This is a guest post by George Langan. George has had a diverse career as the CEO of a number of software startups, a sales trainer at the AT&T National Sales School and the VP of sales at two major software companies. He’s hired, trained, and managed hundreds of sales people and sales managers. He is currently the CEO of SalesMentor™ LLC a sales technology company and a Customer Centric Selling® Partner. George can be reached at firstname.lastname@example.org.
Sorting out the 52%
Would you believe me if I told you that 52% of the prospects you engage with won’t do anything? That’s the average. They’ll waste your time and resources in a sales cycle (probably one of your competitors too), and at the end of the day they won’t do anything. They’ll look like a real prospect; they’ll answer your calls, tell you they like your company, and maybe even say you’re a great sales person. You‘ll use resources from your company, do a demo, have them in the forecast, defend them to your management and then finally they just fade away. They won’t do anything! So how do you separate the good prospects from the bad prospects?

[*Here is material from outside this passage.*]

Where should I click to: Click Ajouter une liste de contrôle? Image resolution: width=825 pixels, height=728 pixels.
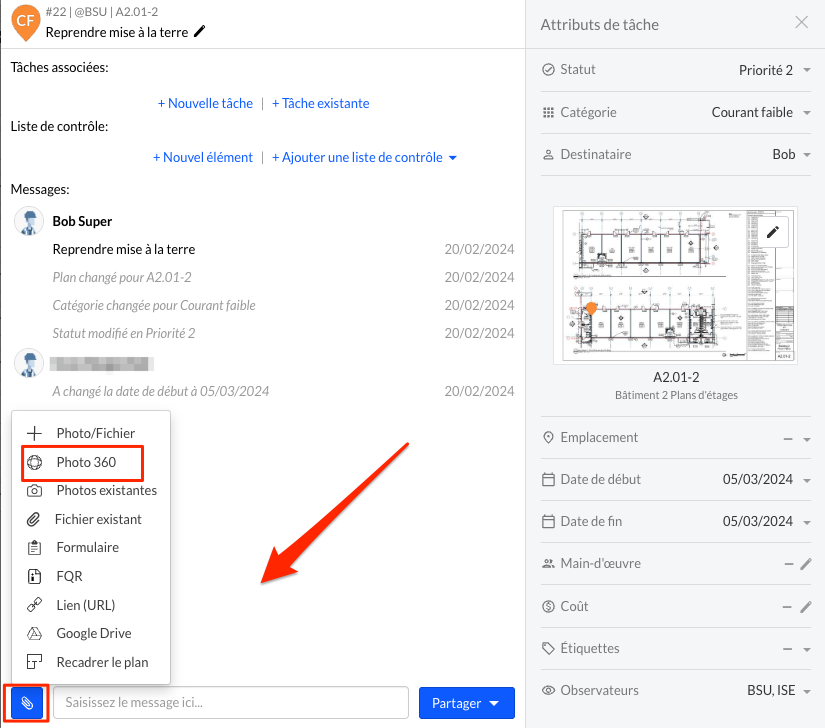pos(364,157)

1. No Goal Means No Prospect
There are lots of tire kickers and information gatherers out there. If the prospect doesn’t have a quantifiable goal they are trying to achieve or a problem that they are going to solve, they’re not a real prospect. If they tell you they have goals or problems, but won’t share the details with you, they are not a real prospect.
2. Quantifiable Goals are Measured in Dollars
Saying that the company wants to “move to the cloud” is a nice objective, but it’s a nice-to-have not a must-have. You need to know why they want to move. How much more productivity/cost saving/personnel reduction can be achieved? The answers to these questions give you the data you need to quantify the objective and see if it’s real.
3. You Can’t Sell to Someone who Can’t Buy
Does the prospect know how their company buys products/services like yours? Not just how purchasing works, but who is involved in the decision making process. Can they get you access to the Key Players and decision makers? A big red flag should pop up in your head when prospects say things like, “This is my project and I’ll take it to senior management for a rubber stamp.” Unlikely.
4. There are Two Sides to Every Story
Just think about a conversation with a significant other where you were misunderstood. It happens a lot (well, to me anyway). In sales, you may think that the prospect has given you the information that you need, but the only way to be sure is to get it in writing. Follow up each call with an email that recaps the conversation. If you start with the phrase, “I want to confirm my understanding of our conversation,” you’re on safe ground. Then recap
- Their goal/problem
- The cost of doing nothing
- The current situation
- Your capabilities
- Next steps
- Then confirm that the prospect agrees with “your understanding of the opportunity”. If the prospect doesn’t agree with the goal/problem, can’t quantify it or won’t give you access to the decision makers, you don’t have a prospect and you just saved yourself and your company a lot of time.
5. Always be Qualifying
Even if you get the prospect to agree to everything you talked about, that’s just step one in the sales cycle. As you move up the food chain to key players and decision makers, you always have to be qualifying. The best way to do that is in writing, use the qualifying email and get agreement; so you’ll never be surprised. I can guarantee that your competitors will not be as professional; it takes time and talent to always be qualifying.
The bottom line is that if you concentrate on real prospects, who have quantifiable goals/problems, have a budget and will give you access to decision makers, you’ll be working with the companies that will buy a solution; the real prospects. Let your competitors spend their time with the companies that will do nothing.